Most recently she called Matt and me "DINKS". I think she may of gotten this from my sister, who thinks she's the foremost authority on everything. (Hi Kristen!) So I asked my mother what the heck is a DINK and she said, "You are not poor, Kathryn; quit it! A DINK stands for Dual-Income, No Kids." Well, excuse Me for not popping out money-grubbin' babies in my early twenties! Because of this, I am chastened and not allowed to steal canned goods from you?!
In reality, Matt and I are not poor, no matter how much I belabor the point to my mom. We both still safely have our jobs (fingers crossed), are paying off our mortgage early, and socking away a healthy sum to our (now pathetically-dwindled) 401(k)s. But that doesn't make me any less worrisome about what could be. My mind often dwells on healthcare - if I had to buy my own healthcare, well, I couldn't. No one would cover me because of my Crohn's, and that makes me positively sick (well, sicker). I won't get on my soapbox but I will say this: It's disgusting that healthcare in this country is a privilege and not a right. Amen.
So I've been thinking a lot about our consumer culture.
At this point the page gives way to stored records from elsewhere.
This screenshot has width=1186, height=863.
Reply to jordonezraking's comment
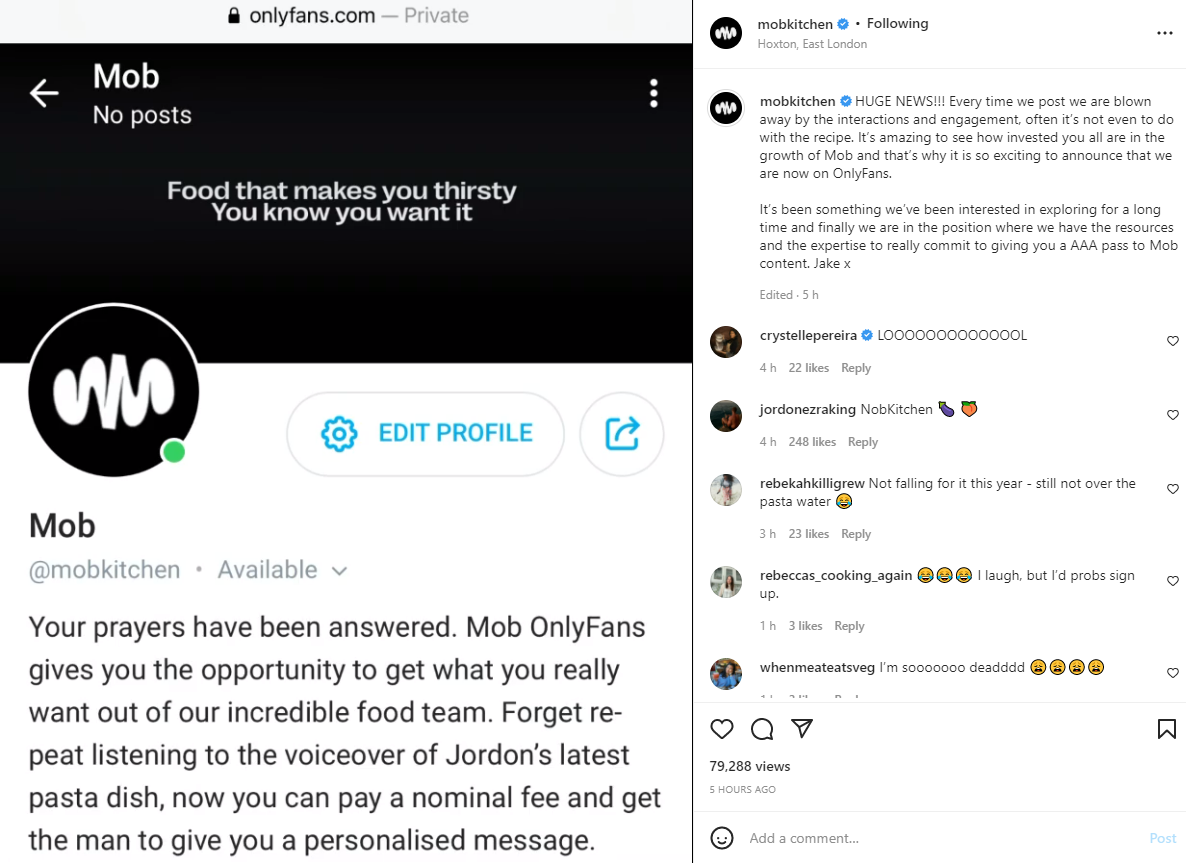pyautogui.click(x=862, y=442)
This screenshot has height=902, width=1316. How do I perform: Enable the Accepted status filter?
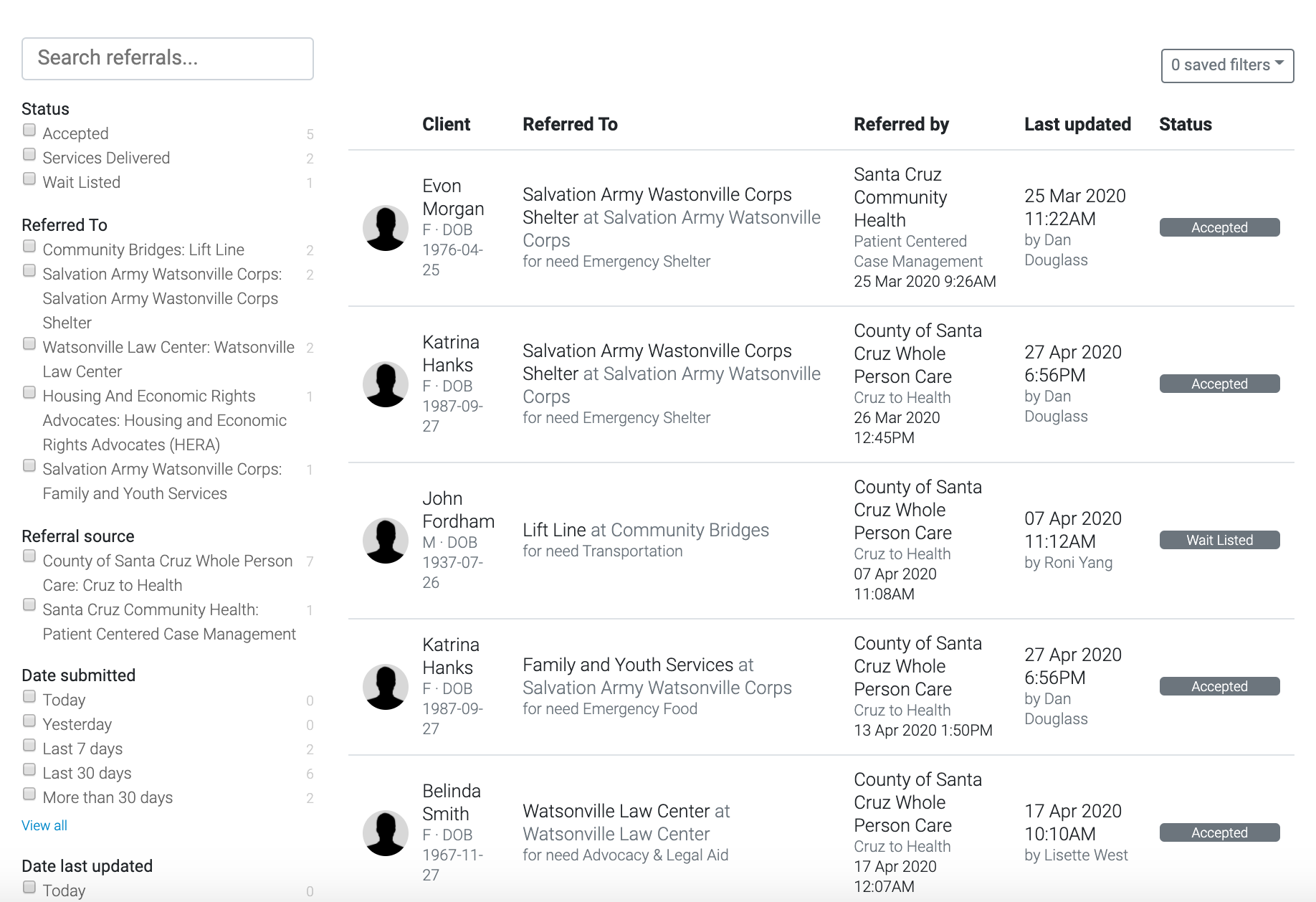[29, 129]

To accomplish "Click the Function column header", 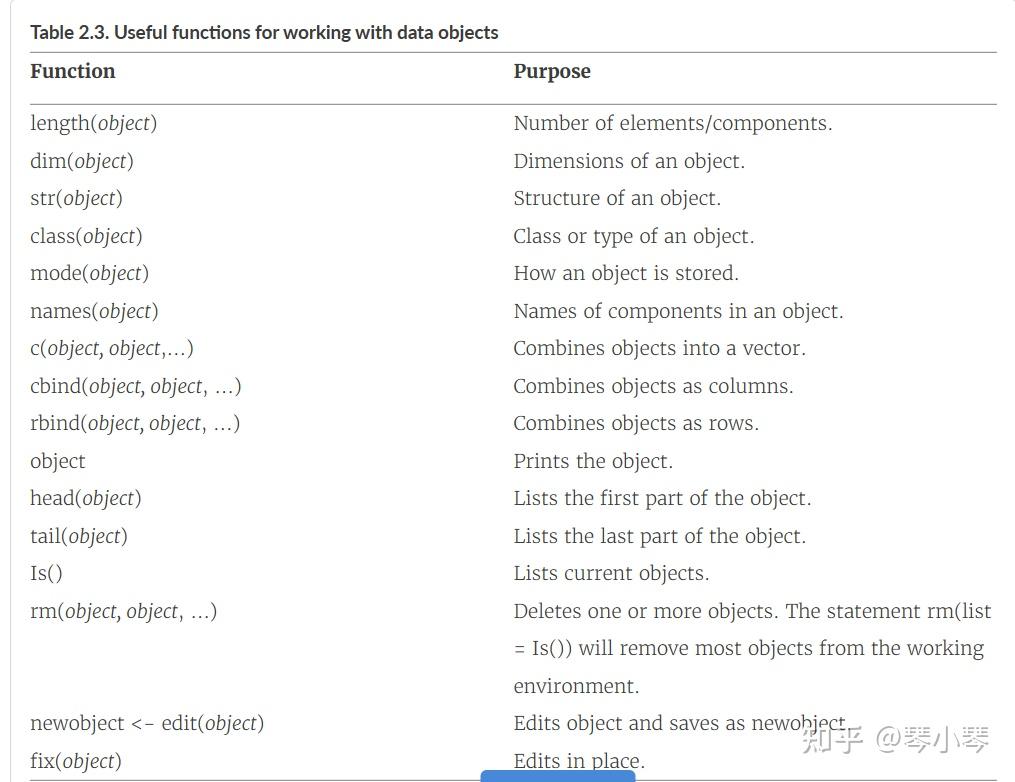I will (x=72, y=71).
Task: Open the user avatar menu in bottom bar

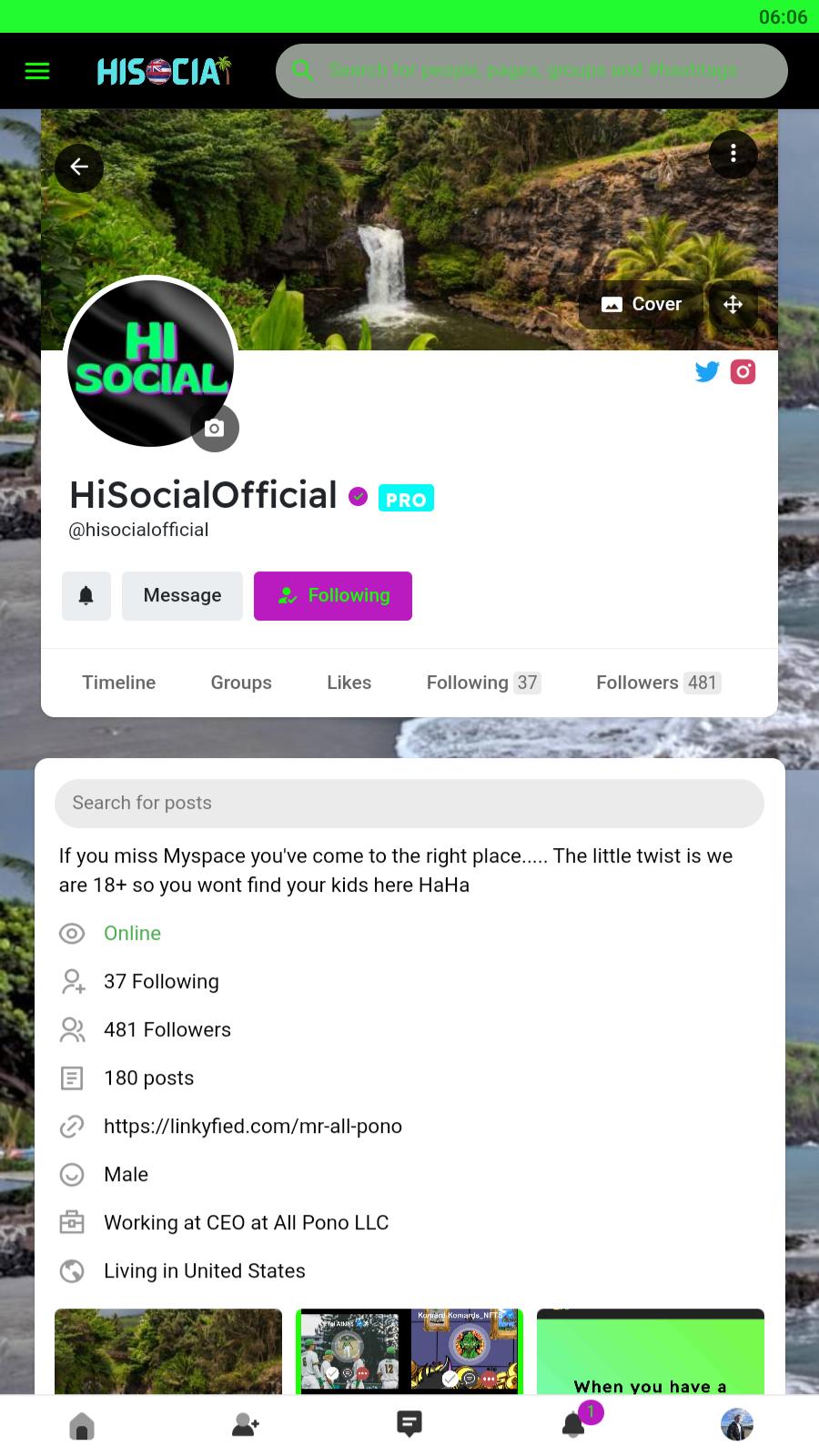Action: pos(737,1425)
A friend once saw our home and said it was a great "starter house". Whaaa??? When did a four bedroom, two and a half bath house become a starter house? (No, it's not terribly big - we have one eating space and one family room - no formal dining room and no "den" - and why would we want to decorate, heat, and cool all those extras?) So, I think that comment totally encompasses our consumer culture.
Thinking about it even more, I started jotting down what Matt and I do to save some bucks, and started thinking what we could do to further our thrifty habit. (I dream of the day we no longer have a mortgage - whenever that is!) Tomorrow I'll share some random (and obvious) things we do, and please let me know of anything I may have missed. Share your ideas with two very eager cheapskates!
Now I must go, as I think there is a stinkbug crawling on me.